Stored items:
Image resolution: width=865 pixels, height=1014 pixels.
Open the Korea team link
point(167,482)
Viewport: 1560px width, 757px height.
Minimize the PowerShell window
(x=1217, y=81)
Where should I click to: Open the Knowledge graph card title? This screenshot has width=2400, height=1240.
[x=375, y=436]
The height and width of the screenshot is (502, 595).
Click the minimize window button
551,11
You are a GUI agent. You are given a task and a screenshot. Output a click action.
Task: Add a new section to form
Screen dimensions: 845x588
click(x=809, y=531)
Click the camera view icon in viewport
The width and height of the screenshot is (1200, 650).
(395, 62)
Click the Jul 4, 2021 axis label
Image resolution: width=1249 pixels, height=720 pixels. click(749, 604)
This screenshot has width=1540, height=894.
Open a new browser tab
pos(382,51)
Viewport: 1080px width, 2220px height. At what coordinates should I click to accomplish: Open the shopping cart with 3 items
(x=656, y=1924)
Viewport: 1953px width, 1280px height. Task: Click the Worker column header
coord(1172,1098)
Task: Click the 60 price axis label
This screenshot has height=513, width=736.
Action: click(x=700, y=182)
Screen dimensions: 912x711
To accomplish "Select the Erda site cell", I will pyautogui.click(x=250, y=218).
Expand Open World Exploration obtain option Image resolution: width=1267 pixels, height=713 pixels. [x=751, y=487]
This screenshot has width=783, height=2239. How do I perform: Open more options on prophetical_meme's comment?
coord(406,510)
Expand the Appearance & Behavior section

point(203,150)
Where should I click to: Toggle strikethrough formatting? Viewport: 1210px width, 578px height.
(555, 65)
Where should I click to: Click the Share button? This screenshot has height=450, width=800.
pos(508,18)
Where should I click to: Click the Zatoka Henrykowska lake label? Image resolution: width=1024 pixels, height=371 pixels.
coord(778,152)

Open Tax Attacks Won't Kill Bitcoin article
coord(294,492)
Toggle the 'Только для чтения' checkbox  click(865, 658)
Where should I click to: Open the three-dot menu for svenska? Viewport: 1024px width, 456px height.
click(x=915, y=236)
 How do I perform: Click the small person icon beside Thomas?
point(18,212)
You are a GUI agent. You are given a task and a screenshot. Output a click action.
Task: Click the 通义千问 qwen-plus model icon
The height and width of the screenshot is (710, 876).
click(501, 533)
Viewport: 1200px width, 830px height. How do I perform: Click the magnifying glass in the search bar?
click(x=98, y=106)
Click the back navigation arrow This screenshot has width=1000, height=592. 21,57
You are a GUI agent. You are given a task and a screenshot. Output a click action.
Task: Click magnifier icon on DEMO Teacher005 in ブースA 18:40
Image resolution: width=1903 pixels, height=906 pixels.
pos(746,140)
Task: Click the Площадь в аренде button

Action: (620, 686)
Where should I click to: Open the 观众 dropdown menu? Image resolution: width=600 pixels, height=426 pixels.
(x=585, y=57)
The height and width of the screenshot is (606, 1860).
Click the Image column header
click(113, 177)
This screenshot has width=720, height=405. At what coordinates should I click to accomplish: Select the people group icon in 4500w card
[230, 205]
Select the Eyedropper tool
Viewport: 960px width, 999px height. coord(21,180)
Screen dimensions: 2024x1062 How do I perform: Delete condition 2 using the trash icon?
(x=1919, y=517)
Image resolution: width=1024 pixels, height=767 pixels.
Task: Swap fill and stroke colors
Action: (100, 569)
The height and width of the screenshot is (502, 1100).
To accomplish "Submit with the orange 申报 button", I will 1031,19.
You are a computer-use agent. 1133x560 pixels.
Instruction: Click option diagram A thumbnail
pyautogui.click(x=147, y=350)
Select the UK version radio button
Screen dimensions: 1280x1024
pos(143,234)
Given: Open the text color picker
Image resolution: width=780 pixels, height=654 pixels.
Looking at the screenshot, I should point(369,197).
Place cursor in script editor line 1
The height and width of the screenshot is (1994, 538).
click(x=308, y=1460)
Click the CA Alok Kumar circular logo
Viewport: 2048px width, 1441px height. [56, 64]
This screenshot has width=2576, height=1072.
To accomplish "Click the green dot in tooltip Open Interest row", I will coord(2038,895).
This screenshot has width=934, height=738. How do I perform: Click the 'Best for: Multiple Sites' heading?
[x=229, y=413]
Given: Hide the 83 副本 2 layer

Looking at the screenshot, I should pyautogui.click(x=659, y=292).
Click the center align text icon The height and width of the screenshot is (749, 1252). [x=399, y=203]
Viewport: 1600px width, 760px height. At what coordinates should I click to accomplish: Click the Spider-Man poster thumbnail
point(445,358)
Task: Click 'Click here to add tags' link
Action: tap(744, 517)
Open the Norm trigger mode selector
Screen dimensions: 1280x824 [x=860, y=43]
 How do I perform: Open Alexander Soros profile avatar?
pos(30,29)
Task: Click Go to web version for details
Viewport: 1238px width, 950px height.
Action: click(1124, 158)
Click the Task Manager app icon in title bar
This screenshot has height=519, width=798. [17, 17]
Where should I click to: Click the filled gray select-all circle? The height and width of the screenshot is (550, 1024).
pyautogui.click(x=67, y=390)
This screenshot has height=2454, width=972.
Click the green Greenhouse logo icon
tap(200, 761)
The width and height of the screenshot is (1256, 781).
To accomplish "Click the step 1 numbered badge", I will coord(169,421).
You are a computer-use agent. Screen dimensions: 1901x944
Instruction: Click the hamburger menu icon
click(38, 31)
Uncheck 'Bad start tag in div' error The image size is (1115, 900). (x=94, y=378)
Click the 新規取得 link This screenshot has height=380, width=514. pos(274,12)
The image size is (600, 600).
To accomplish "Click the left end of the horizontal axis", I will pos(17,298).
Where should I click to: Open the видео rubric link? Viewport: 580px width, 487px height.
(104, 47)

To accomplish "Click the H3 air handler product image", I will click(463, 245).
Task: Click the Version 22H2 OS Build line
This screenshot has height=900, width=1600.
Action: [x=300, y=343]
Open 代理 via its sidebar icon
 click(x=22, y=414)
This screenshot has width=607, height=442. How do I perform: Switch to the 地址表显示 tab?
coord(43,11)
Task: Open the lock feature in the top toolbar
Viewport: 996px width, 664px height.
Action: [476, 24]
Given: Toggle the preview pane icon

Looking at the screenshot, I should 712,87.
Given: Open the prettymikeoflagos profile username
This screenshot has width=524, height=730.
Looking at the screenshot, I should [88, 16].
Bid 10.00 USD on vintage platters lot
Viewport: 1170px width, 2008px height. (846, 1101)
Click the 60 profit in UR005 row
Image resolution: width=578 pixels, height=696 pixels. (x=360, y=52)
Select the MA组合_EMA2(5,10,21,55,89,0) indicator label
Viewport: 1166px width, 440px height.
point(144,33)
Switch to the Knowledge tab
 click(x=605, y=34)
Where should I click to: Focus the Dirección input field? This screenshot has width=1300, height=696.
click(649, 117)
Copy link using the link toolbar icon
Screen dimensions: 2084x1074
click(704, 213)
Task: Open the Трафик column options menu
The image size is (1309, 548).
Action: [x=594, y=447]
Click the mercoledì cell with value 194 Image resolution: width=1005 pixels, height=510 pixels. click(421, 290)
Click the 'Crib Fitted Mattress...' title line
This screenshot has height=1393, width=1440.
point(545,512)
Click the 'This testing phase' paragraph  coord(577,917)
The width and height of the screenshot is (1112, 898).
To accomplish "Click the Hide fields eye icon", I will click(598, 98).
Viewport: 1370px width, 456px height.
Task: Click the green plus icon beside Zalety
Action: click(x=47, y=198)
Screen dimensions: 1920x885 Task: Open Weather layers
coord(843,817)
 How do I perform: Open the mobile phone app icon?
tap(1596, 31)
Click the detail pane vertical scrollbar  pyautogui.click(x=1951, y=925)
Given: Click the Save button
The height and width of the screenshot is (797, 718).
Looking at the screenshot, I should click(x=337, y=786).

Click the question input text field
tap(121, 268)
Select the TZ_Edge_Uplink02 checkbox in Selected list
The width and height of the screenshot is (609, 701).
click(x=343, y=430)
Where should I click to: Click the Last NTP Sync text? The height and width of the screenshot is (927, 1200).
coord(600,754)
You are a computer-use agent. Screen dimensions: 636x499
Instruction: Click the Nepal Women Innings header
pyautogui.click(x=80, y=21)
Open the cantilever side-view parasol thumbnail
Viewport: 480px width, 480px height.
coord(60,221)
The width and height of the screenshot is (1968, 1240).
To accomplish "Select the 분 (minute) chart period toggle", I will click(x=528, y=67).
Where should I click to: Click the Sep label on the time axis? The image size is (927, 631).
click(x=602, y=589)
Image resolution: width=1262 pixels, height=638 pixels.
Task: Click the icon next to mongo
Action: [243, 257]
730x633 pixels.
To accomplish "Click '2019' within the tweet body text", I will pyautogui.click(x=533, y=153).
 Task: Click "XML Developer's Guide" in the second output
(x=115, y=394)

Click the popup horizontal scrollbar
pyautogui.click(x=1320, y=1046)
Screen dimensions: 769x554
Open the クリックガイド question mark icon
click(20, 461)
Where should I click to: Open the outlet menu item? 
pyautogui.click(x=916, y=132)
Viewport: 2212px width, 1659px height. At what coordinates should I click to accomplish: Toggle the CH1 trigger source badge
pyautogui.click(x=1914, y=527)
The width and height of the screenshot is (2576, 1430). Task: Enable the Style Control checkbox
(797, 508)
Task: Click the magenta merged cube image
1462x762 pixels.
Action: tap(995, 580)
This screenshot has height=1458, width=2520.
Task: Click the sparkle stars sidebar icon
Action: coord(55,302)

▶ **REQUIREMENT**
Write out the lines of the listing above word for word, starting at the line that contains "Where should I click to: Focus" and ending at the line that contains "Action: [x=594, y=447]", both included.

▶ **TASK RESPONSE**
Where should I click to: Focus the Dirección input field? This screenshot has width=1300, height=696.
click(649, 117)
Copy link using the link toolbar icon
Screen dimensions: 2084x1074
click(704, 213)
Task: Open the Трафик column options menu
The image size is (1309, 548).
Action: [x=594, y=447]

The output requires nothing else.